Il était donc logique que le mouvement finisse par toucher le milieu sportif. La naissance du Rainball Tel Aviv n’a ainsi rien de surprenant, bien qu’elle n’ait aucun équivalent à des centaines de kilomètres à la ronde. En conséquence, le club dépasse le simple cadre footballistique. De nombreuses autres activités culturelles et festives y sont organisées, lui conférant un rôle de plate-forme sociale au caractère profondément familial. Composé à la base de 45 joueurs, tous juifs et ouvertement homosexuels, il en compte aujourd’hui une soixantaine, et parmi eux des hétérosexuels assumés et même des musulmans. Depuis la loi de 1993, les joueurs qui effectuent leur service militaire ne cachent plus leur homosexualité, le club postant même sur sa page Facebook des photos de certains d’entre eux en manœuvres dans le désert.
Un message de tolérance
Dans sa charte fondatrice, le club proclame son ouverture vis-à-vis de chacun, à condition d’être motivé par le fait de jouer au football, d’avoir la volonté d’apprendre et de s’améliorer, et surtout, d’en respecter les autres membres. Évidemment, il brille plus de par sa singularité que de ses résultats sportifs. Évoluant en division amateur, le Rainball ne s’est déplacé que deux fois à l’étranger à l’occasion des World OutGames, une compétition omnisport réunissant des athlètes principalement LGBT en provenance du monde entier, parfois même de pays où l’homosexualité est toujours illégale. Après Anvers en 2013 et Copenhague en 2014, ce sera au tour des Israéliens d’être hôtes en 2015 lors des traditionnels Water Games de Tel Aviv, une compétition sportive LGBT où se mêlent différentes disciplines pouvant être pratiquées sur sable ou en milieu aquatique. La prochaine édition marquera l’apparition du football au sein du programme et le Rainball aura a cœur de jouer le rôle du régional de l’étape.

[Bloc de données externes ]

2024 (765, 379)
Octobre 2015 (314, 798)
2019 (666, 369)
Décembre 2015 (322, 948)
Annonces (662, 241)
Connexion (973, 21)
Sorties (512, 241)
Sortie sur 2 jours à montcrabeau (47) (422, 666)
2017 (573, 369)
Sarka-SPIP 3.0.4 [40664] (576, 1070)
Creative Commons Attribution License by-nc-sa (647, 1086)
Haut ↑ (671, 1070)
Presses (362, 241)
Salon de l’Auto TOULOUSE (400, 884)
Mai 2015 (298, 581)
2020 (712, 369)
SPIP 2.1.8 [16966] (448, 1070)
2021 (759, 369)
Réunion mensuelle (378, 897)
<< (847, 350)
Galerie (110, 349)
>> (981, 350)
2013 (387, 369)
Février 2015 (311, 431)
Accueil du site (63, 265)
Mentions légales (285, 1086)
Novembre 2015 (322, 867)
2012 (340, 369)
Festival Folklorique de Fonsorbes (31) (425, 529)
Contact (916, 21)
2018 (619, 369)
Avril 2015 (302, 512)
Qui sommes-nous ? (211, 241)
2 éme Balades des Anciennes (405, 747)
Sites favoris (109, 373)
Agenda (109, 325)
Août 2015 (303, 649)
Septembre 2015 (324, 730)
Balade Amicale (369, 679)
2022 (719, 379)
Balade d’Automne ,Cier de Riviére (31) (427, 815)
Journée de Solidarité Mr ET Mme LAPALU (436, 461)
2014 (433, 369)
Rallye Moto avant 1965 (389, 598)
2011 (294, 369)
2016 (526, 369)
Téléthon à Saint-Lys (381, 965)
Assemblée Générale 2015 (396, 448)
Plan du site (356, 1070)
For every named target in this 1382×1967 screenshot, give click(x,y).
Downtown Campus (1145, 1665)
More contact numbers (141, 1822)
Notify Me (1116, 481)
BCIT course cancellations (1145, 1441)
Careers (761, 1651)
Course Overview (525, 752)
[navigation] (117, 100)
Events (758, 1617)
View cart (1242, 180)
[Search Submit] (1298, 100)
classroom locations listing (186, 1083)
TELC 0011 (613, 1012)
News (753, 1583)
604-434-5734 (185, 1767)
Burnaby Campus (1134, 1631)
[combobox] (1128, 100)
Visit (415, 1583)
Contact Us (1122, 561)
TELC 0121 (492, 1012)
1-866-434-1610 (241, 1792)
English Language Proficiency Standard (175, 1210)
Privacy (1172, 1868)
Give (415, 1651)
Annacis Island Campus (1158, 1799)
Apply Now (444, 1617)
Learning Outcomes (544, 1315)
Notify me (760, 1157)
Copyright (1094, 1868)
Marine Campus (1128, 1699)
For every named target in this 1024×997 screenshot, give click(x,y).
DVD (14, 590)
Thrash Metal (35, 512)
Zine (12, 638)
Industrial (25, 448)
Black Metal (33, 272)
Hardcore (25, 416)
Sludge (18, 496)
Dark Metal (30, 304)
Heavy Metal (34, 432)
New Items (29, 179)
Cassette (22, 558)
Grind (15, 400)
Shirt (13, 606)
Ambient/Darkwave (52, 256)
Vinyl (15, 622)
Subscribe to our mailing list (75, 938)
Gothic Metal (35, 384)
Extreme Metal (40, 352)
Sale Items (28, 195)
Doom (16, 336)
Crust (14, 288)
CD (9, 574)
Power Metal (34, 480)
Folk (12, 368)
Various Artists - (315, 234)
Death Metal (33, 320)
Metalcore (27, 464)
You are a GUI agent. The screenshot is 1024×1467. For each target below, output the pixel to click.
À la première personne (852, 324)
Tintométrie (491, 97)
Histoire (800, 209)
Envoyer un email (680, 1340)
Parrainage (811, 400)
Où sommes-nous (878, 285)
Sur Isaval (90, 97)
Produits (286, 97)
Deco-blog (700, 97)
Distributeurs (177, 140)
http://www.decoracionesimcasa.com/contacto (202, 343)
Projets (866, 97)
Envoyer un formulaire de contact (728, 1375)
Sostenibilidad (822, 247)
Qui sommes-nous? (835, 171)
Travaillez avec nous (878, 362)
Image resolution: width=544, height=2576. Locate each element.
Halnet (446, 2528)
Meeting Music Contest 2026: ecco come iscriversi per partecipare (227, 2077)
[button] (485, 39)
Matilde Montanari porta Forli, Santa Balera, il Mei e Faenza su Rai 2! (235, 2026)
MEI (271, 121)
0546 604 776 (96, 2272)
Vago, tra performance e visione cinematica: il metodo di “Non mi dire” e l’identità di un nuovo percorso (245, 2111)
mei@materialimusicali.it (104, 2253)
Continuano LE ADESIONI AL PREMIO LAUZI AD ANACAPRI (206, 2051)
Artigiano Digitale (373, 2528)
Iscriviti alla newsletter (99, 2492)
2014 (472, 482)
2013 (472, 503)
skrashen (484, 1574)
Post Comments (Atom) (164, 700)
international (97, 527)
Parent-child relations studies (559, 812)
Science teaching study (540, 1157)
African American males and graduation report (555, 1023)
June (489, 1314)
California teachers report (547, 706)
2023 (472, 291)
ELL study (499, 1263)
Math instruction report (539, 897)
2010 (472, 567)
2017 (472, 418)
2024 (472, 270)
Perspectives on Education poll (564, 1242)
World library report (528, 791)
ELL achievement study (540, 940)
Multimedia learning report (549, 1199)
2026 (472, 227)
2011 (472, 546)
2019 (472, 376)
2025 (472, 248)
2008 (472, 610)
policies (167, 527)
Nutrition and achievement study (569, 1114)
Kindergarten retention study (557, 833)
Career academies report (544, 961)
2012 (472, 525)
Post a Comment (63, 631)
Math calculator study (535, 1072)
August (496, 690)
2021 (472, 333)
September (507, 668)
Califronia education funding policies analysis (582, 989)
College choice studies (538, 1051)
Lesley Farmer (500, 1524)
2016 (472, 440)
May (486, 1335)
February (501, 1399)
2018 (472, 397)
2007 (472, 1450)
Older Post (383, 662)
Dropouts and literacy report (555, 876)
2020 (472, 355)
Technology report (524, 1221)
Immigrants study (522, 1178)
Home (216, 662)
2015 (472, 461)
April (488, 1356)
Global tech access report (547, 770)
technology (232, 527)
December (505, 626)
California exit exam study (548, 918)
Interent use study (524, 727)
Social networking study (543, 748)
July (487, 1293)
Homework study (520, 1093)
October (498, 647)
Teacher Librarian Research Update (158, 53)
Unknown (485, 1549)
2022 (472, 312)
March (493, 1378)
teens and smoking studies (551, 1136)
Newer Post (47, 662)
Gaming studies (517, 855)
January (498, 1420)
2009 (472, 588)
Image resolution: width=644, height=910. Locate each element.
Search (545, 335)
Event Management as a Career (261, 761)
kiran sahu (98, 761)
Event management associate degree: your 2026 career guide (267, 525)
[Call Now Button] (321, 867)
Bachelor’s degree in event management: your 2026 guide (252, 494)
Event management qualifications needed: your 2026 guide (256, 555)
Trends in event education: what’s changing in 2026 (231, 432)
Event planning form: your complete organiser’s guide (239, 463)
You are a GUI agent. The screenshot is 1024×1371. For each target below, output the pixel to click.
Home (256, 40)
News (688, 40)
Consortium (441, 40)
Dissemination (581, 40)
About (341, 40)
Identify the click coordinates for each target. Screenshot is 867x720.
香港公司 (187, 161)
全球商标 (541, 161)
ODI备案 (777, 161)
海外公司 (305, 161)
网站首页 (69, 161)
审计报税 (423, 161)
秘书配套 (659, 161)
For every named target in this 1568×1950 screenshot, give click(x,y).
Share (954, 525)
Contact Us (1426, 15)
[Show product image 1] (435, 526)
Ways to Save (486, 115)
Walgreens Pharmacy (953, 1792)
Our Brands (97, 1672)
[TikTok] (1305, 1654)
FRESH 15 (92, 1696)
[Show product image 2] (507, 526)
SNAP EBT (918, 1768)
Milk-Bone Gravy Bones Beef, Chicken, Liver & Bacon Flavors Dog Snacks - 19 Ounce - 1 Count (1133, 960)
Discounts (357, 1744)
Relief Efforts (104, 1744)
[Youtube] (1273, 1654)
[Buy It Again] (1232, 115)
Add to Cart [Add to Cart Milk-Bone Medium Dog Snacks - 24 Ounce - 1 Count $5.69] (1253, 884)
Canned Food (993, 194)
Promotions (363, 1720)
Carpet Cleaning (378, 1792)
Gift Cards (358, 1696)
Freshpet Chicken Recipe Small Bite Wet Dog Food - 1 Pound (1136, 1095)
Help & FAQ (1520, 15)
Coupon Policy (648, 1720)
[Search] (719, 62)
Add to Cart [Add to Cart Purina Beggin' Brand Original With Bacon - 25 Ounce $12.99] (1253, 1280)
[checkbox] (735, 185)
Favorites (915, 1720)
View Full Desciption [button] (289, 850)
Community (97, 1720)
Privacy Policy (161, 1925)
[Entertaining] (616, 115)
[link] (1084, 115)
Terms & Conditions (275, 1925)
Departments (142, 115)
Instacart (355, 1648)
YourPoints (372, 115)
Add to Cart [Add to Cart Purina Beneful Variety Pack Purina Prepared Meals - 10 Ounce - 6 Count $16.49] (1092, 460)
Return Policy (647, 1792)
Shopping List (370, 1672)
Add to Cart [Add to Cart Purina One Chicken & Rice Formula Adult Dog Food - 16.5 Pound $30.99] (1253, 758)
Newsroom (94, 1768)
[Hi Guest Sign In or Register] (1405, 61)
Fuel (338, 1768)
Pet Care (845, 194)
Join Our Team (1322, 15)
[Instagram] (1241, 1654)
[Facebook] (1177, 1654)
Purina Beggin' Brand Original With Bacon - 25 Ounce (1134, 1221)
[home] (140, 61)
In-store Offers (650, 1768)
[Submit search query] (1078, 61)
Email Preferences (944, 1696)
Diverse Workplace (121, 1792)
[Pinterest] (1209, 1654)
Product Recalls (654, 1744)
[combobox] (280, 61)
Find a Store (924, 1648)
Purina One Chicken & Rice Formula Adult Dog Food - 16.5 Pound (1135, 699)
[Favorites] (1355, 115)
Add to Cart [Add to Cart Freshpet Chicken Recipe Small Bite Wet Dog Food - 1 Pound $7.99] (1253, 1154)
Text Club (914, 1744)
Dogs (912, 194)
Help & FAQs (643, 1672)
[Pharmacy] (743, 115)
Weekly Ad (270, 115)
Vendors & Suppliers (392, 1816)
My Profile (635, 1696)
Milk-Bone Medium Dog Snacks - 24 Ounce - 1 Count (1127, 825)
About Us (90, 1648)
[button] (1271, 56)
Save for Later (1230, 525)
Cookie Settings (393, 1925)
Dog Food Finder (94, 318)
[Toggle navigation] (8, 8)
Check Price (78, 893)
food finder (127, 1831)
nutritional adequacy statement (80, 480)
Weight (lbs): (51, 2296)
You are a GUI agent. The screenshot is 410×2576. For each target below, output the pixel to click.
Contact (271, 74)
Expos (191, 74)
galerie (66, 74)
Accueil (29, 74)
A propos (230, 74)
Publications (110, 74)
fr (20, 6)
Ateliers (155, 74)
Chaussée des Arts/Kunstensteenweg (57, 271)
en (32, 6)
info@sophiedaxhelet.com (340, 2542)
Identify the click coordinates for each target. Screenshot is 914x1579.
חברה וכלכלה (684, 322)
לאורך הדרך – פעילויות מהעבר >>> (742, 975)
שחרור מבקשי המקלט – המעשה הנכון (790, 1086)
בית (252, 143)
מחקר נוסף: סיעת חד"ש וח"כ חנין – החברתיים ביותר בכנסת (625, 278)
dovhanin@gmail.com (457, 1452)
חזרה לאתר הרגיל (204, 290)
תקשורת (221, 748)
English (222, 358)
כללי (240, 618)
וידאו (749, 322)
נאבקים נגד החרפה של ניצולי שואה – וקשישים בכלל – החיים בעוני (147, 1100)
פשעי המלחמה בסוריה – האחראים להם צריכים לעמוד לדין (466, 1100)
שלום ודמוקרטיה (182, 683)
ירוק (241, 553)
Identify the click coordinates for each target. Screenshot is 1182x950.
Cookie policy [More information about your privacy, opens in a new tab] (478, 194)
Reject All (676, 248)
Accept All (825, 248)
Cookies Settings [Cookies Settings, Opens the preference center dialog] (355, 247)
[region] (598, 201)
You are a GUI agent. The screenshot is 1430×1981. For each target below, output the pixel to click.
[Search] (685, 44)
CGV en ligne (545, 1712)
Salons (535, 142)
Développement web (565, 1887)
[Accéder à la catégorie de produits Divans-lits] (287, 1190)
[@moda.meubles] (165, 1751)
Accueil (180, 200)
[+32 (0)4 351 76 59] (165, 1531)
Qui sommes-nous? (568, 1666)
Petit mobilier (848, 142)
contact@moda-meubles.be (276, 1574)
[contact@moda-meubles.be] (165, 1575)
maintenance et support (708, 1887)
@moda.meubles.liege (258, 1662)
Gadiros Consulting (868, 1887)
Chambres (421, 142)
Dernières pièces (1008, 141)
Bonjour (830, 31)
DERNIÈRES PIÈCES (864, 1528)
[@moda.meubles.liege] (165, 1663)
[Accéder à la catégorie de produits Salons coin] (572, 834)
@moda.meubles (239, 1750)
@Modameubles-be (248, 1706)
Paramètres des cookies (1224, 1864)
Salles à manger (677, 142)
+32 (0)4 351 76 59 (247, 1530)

À travers le caractère LGBT du club, c’est également un message fort qui est envoyé à l’obscurantisme de certaines mouvances conservatrices, qu’elles soient juives ou musulmanes. Et la volonté d’ouverture du Rainball est la preuve que cette équipe n’a d’autre but que de jouer au football pour le plaisir avant tout, en promouvant le vivre-ensemble entre les communautés ethniques et sexuelles. Une manière de balayer d’un revers de la main le pinkwashing orchestré par l’Etat hébreu qui serait tenté de justifier ses exactions en Palestine sous le masque d’une politique gay-friendly.